Thursday, April 20, 2006

Tribeca film festival: history and logistics

It’s been five years now. The Tribeca Film Festival is opens with a film which reminds everyone why there’s one in the first place. Not that we really need to be, but it was there, and to be perfectly frank, the thing needs a boost.

While it’s been growing ever since the first one opened at the Regal Cinemas at Battery Park City’s mall in May of 2002. The goal of the project has been met with mixed results. The hole in the ground that was being emptied of debreas on day one of the first festival is still there. The huge multiplex that housed it is now mostly shoe and drug stores, and while business in the downtown area has recovered it’s not nearly as good as it should have been this far down the road.

One of the problems was that the various venues were hard to get to. There was the west side highway to cross, and the subway was a goodly distance from most of the venues, many of which were damn far from one another and it was almost impossible to get from one screening to another by foot. There was a free bus, but that was rather erratic in scheduling and for the most part was worse than useless. If one screening was at the Regal, and the next one you wanted to get to was at the Tribeca Cinema at Canal and Varrick, there was no way in hell you could get there in time besides taking an expensive taxicab. The tickets were expensive, and missing one was a real bitch.

The ancillary events were okay. There’s a street fair again this year, but the grand live concert in Battery Park that was the glory of the first three festivals is gone. The panels are all over the place, and in downtown that means it’s hard to get from any of the theaters to where they are, which was a real pain for the entire history of the festival.

This year, the festival outgrows Tribeca and moves uptown. This leads to even more problems without a weekly subway pass. There are screenings on the west side just west of Penn station and waay up on 68th street and Broadway, which makes the logistics even worse. While the subway is actually pretty easy, it’s not all that consistent, and one can spend quite a while waiting at the station.

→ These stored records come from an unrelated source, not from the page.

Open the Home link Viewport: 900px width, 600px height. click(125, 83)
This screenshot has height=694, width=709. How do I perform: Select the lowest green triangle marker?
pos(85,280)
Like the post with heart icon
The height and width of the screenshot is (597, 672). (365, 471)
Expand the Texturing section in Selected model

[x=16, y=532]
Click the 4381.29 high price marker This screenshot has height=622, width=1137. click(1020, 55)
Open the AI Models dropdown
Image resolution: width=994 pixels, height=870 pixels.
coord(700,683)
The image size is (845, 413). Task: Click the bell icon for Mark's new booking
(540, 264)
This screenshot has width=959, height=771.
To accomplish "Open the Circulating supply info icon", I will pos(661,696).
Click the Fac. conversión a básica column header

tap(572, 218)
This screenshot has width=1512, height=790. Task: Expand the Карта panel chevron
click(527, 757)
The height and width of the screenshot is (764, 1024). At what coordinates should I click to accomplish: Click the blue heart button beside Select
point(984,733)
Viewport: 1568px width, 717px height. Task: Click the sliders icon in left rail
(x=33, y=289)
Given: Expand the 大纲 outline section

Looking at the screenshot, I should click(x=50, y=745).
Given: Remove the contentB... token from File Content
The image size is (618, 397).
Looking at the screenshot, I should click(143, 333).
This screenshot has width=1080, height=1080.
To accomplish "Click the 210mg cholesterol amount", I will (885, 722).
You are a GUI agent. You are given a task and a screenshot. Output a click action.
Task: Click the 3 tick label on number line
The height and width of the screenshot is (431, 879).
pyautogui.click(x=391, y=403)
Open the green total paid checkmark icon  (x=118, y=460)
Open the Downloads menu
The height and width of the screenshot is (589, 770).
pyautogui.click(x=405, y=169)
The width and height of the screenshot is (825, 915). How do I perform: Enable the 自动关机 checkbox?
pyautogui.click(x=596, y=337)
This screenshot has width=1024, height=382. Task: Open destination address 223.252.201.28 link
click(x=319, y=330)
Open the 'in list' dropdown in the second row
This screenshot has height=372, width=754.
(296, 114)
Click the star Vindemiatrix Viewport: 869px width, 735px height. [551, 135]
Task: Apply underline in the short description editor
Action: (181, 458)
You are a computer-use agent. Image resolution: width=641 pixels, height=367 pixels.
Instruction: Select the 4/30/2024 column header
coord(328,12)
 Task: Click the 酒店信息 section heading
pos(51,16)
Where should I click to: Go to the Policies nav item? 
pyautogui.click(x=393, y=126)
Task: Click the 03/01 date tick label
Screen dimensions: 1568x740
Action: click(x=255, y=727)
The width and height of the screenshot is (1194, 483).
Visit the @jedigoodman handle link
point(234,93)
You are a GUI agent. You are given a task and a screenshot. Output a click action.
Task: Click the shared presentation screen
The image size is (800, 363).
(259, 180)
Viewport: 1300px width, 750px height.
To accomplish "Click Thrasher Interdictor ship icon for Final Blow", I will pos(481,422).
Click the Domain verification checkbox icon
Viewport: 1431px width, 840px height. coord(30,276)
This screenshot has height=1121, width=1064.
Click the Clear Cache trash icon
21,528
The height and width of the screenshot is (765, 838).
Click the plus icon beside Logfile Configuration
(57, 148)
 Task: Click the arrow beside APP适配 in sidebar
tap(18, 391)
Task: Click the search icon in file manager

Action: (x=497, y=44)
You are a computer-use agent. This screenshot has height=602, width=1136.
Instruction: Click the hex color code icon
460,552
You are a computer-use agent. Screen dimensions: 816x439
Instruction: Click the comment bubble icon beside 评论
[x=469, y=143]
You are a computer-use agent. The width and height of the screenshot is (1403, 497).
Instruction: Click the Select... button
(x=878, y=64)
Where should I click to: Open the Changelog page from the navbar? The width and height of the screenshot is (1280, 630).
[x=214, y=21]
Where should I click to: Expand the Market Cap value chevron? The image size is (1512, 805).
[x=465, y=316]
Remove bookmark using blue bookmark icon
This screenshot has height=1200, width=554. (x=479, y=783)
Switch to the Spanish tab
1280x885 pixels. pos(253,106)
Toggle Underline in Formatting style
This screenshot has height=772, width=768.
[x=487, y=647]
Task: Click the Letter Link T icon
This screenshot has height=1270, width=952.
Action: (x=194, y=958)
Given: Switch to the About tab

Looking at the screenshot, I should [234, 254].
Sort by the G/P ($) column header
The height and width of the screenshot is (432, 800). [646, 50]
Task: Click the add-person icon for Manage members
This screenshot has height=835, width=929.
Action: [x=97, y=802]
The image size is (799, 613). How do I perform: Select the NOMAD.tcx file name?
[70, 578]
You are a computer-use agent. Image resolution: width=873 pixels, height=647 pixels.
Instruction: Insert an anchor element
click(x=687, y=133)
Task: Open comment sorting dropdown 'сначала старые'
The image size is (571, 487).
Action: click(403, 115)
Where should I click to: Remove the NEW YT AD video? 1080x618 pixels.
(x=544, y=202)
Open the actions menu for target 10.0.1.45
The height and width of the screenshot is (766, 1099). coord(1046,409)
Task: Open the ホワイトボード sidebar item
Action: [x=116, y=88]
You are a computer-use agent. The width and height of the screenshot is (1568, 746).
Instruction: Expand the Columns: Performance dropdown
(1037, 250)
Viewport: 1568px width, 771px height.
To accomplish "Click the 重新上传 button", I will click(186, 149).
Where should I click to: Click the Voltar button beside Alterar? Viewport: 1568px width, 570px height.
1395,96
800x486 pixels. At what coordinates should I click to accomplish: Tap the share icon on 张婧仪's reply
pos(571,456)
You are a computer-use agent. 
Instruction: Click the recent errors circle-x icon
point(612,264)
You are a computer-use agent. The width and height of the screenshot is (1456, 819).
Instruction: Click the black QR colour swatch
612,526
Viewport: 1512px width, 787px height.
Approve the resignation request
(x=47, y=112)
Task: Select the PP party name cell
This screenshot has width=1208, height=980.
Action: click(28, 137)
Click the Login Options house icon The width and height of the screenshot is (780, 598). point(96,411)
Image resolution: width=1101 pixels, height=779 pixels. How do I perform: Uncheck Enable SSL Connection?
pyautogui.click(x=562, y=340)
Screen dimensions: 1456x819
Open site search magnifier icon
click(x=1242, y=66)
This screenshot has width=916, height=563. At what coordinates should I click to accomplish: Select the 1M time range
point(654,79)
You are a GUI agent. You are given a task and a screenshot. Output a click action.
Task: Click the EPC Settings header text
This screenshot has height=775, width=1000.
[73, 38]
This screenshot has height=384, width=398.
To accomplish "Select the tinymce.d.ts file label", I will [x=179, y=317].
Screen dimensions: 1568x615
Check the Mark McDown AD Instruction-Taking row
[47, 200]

The films themselves aren’t always the best. True at one film last year got an oscar nomination, and some others received acclaim, there’s very few of them and in general there’s almost no buzz aside from a number of Hollywood films who’ve had a print lent to the festival a day or two before release. I mean who would want to pay extra in order to see “RV” a day early? But for the most part, people are going to go for the stuff they’ll never have a chance to see again, and there’s plenty of that. Two hundred and seventy something films all in all.

The best thing to do is get a weeklong Metrocard® and make sure you remember the subway or bus routes.